I've been up for a while and I'm actually feeling better (still crappy, but better). I found yesterday's Catch of the Day (a mouse) in the trap and escorted him to the compost heap. I opened the trap and awaited his egress, but he would stick his nose out, sniff, then duck back in. He did this three times, and I left to take a shower; I have to pick up the Wife at the airport tonight. I returned after showering and the trap was empty, and all the bait (Tender Vittles) was gone.
I should be over this cold in time to return to work Monday. But the Wife will be home to take care of me. She'll be thrilled about that.
Stay well.
September 30, 1998
James Dean died in his Porsche 43 years ago today.
Didja ever feel like you had the most horrible cold of your life? And then it got worse? I can't speak 'cuz my throat is so sore, and every movement hurts. So I suffer, thinking "this'll be over soon." But it's not.

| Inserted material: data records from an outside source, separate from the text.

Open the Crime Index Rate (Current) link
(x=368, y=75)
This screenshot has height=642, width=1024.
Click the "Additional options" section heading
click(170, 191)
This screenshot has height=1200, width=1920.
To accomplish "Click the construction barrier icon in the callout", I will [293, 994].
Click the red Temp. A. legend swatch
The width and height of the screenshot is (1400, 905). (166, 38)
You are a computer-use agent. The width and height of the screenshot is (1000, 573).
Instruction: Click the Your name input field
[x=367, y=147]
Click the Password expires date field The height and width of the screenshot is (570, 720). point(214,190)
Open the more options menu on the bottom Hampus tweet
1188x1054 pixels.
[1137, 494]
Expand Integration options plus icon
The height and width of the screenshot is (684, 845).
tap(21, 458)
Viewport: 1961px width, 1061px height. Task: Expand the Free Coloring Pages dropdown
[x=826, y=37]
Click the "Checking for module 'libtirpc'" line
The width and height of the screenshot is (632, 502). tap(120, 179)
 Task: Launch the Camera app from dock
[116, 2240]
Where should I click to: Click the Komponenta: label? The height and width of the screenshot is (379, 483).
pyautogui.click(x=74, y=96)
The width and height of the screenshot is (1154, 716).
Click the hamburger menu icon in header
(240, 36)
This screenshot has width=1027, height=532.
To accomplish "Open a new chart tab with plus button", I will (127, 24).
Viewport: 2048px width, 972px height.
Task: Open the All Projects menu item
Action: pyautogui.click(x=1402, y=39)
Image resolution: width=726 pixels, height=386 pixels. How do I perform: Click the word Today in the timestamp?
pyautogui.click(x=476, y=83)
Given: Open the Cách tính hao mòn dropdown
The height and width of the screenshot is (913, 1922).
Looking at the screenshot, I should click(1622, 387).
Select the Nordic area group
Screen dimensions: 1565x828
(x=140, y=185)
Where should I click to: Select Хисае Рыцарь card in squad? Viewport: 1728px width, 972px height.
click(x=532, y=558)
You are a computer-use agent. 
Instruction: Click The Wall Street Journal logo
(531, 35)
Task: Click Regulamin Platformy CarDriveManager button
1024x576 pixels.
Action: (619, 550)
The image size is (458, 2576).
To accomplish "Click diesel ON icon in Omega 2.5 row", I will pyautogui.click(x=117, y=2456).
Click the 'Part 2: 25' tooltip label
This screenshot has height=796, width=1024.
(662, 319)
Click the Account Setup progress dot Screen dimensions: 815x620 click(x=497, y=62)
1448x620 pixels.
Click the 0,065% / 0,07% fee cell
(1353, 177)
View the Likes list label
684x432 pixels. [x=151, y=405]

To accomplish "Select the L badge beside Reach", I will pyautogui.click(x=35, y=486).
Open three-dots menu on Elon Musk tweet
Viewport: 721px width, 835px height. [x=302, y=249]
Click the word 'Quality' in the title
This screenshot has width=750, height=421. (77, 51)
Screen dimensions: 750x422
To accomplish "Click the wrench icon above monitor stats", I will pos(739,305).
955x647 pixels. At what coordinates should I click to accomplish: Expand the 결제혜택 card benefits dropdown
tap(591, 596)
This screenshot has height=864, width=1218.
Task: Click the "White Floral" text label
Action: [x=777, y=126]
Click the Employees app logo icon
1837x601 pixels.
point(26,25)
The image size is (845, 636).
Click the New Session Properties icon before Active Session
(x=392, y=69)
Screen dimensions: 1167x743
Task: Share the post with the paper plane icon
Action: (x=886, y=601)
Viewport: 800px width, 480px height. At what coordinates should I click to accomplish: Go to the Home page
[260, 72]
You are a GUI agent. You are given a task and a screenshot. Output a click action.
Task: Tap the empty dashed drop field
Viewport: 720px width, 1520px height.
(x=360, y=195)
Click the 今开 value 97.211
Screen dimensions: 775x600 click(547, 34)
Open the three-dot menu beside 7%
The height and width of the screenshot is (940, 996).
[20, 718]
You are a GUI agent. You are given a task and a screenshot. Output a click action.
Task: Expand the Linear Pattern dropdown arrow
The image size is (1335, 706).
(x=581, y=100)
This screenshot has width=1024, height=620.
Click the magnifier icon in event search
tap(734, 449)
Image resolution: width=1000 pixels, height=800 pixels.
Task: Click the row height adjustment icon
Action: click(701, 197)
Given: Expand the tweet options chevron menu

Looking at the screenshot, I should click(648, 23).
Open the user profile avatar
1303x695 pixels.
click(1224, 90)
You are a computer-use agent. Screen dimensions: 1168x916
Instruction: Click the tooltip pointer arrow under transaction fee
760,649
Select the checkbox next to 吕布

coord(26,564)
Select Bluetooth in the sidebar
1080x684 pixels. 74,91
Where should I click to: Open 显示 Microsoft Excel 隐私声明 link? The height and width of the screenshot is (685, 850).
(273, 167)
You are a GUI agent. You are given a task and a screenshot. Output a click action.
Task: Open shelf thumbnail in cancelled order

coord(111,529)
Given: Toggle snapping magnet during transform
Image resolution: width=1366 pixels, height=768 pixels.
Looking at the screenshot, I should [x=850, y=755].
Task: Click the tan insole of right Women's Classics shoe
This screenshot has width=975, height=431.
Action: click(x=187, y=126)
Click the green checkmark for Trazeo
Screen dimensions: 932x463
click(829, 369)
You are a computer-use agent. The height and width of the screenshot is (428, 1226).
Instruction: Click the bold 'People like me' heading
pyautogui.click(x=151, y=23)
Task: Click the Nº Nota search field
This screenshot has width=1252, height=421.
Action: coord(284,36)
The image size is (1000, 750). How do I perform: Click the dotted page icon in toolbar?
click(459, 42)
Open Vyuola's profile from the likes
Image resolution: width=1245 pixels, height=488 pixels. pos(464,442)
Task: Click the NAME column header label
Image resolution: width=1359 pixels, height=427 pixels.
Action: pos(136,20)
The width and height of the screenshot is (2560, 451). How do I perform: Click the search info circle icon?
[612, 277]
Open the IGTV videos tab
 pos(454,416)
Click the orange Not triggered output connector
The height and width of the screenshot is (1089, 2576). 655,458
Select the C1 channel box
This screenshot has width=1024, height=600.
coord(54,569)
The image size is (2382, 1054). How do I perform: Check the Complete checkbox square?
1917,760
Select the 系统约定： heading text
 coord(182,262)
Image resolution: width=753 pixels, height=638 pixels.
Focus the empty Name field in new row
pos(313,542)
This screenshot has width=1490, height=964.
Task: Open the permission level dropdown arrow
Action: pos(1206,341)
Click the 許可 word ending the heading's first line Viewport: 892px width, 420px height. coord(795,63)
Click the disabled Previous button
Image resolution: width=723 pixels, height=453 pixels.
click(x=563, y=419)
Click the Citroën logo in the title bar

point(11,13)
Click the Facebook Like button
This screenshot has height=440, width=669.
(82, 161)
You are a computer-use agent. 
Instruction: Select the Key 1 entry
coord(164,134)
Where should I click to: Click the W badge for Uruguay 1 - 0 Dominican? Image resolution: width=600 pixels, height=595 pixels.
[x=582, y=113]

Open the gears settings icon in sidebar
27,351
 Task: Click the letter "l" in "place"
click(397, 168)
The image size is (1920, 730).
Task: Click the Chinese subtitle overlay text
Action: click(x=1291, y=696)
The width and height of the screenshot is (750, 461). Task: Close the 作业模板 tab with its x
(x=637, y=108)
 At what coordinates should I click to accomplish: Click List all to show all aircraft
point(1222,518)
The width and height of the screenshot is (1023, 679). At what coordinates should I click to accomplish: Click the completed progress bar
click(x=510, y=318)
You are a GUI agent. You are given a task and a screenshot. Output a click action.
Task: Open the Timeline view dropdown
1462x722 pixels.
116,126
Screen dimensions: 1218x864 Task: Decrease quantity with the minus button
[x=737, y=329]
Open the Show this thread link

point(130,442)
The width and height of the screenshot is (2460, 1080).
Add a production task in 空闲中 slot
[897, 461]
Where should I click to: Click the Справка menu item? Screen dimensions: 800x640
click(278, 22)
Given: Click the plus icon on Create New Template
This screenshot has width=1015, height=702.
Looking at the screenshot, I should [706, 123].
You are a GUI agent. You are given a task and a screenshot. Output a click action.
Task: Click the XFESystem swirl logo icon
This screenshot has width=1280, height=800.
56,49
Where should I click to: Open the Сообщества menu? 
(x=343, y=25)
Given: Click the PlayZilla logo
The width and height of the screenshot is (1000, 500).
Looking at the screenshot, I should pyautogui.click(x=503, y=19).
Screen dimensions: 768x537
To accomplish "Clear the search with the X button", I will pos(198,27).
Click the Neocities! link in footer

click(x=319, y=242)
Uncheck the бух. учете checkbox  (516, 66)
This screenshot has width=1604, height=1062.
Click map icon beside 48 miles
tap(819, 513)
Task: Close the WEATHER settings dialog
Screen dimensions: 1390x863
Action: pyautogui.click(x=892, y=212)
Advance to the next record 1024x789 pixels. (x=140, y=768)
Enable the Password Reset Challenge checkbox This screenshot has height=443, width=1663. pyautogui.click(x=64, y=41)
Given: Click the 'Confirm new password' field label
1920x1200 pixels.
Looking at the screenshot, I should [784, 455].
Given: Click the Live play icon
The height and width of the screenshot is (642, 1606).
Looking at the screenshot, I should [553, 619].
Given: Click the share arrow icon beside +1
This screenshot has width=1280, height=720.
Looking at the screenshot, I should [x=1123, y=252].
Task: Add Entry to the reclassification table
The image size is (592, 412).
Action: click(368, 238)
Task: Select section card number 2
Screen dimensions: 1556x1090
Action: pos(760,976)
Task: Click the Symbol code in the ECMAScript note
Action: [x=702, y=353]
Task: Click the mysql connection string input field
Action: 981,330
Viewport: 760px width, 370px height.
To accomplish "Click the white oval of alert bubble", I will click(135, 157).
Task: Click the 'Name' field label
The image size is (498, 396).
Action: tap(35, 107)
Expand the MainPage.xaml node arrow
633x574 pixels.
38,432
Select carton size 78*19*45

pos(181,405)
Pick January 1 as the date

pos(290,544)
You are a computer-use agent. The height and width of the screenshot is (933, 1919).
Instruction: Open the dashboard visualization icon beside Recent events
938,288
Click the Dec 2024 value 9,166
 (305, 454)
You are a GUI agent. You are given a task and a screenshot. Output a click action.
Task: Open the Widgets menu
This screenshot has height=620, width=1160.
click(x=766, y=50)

And aren't you inclined to label people who call in sick after a week's vacation as total jerks? So I dragged my sickly butt into work Monday, where things were that much worse 'cuz there was no useful work to be done. So I sucked cough drops and played Freecell with a Force 8 headache and a throat like Mt. St. Helen's.
As of the previous entry, I was leaving to pick up the Wife up at the airport. When I got there, I inadvertently parked in the wrong garage (the airport has 5 identical parking garages, side by side, and I always park in garage B. For some reason I parked in A that night). I realized my mistake when I used the bridge from the garage to the terminal and ended up in unfamiliar territory.
I made it to the gate in time, but I took so many turns getting there that I had no idea how to get back to the car. We collected our baggage and I said we had to go out the opposite way 'cuz I had parked in the wrong garage, but we ended up opposite of the opposite direction and arrived at garage C (and these are not small garages). So we had to lug luggage back through three terminals to get to the correct parking garage.
I had parked up one level from the bridge level, but I remembered it was near the stairwell. So when we arrived at the stairwell I announced "one flight up." But the wife wanted to take the elevator (which was 100 feet away). "Okay," said I and dragged the luggage up the stairs while she walked down to the elevator. I threw the luggage in the car and waited. And waited. I walked down to the elevator, but no one was there. So I figured she was still waiting for an elevator car to arrive, so I ran down the one flight of stairs but there was no one there either.
I last saw her walking toward the elevator where a man was waiting. I imagined that he had mugged her for her laptop and stuffed her lifeless body under the stairwell, or over the side of the parking garage. After several minutes of snooping around I went back to the car, in case we had somehow missed each other, but she wasn't there. I felt like I was in a Hitchcock movie.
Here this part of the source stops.